Takes a few seconds.

Note that as we’ve requested --sizeout, every retained read will have the string size= in its header line. Counting these tells us how many unique sequences were found in a sample.

grep -c "size=" output_dir/amp9M4_500_F8_R11_dr.fq
683

Summing the values listed for size tells us how many of the original reads we retained (i.e., after excluding singletons).

awk 'BEGIN { FS = "size=" }
       /size/ { tot = tot + $2}
       END { print tot}' output_dir/amp9M4_500_F8_R11_dr.fq
6542

Recall we had 26,311 after dereplication, so 20k reads were singletons.

Taxon Matching

globaldb.fasta is from (Quaresma et al., 2024). It’s comprehensive, based on a lightly cleaned set of sequences from GenBank. A locally curated, validated database will be better whenever available. If it’s not, be sure to examine the individual reference sequences matched.

There are quite a few output options. We can get everything we need from --biomout or --uc.

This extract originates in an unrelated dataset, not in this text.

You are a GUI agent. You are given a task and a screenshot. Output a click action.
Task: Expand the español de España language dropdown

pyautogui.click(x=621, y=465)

for FILE in ${output_dir}/derep/*dr.fq
do
    NAME=$(basename $FILE)
    OUT=$(basename $NAME _dr.fq)
    vsearch --usearch_global ${output_dir}/derep/$NAME \
            --db globaldb.fasta \
            --uc ${outout_dir}/taxon/$OUT.uc \
            --biomout ${output_dir}/taxon/$OUT.biom \
            --maxaccepts 100 --id 0.98 --sizeout
done
--maxaccepts 100
by default, the search stops when the first target is found that passes the matching criterion (i.e., > 0.98 identity). This may not be the best match! Set to 0 to search the entire database, or another number N to force the search to consider at least the first N references that pass the criterion before deciding which one is the best.
--id 0.98
reject a sequence match if the pairwise identify is less than the 0.98
--sizeout
add abundance annotations to –uc file

Takes about an hour.

We can check the --uc output from the command line. Each query sequence has a line in the file. The first column indicates Hits (matches) or No matches. The ninth column includes the query sequence ID and the number of replicates (i.e., size=). The 10th column indicates the taxon the query matched to, in case of matches.

Unique query sequences:

wc -l < output_dir/amp9M4_500_F8_R11.uc
683

Matching queries:

grep -c '^H' output_dir/amp9M4_500_F8_R11.uc
330

Total sequences matched:

grep '^H' output_dir/amp9M4_500_F8_R11.uc | cut -f9 | \
    awk 'BEGIN { FS = "size=" }
                 { tot = tot + $2}
           END { print tot}'
2405

Our reference has multiple sequences for many taxa. We can sum those up by species:

grep '^H' output_dir/amp9M4_500_F8_R11.uc | cut -f10 | \
    sed 's/^.*s://' | sort | uniq -c | sort -h
   128 Cucumis_sativus;
    83 Trichophorum_pumilum;
    53 Rhododendron_tomentosum;
    39 Capsicum_frutescens;
    15 Brassica_napus;
     9 Solanum_lycopersicum;
     2 Rhododendron_groenlandicum;
     1 Rhododendron_ferrugineum;

At this point the analysis moves from the realm of bioinformatics and back into the realm of botany. Further assessment is easiest (for me) to do in R. I’ll leave that for another post.

References

Quaresma, A., M. J. Ankenbrand, C. A. Y. Garcia, J. Rufino, M. Honrado, J. Amaral, R. Brodschneider, et al. 2024. Semi-automated sequence curation for reliable reference datasets in ITS2 vascular plant DNA (meta-)barcoding. Scientific Data 11: 129.
Srivathsan, A., V. Feng, D. Suárez, B. Emerson, and R. Meier. 2024. ONTbarcoder 2.0: Rapid species discovery and identification with real-time barcoding facilitated by Oxford Nanopore R10.4. Cladistics 40: 192–203.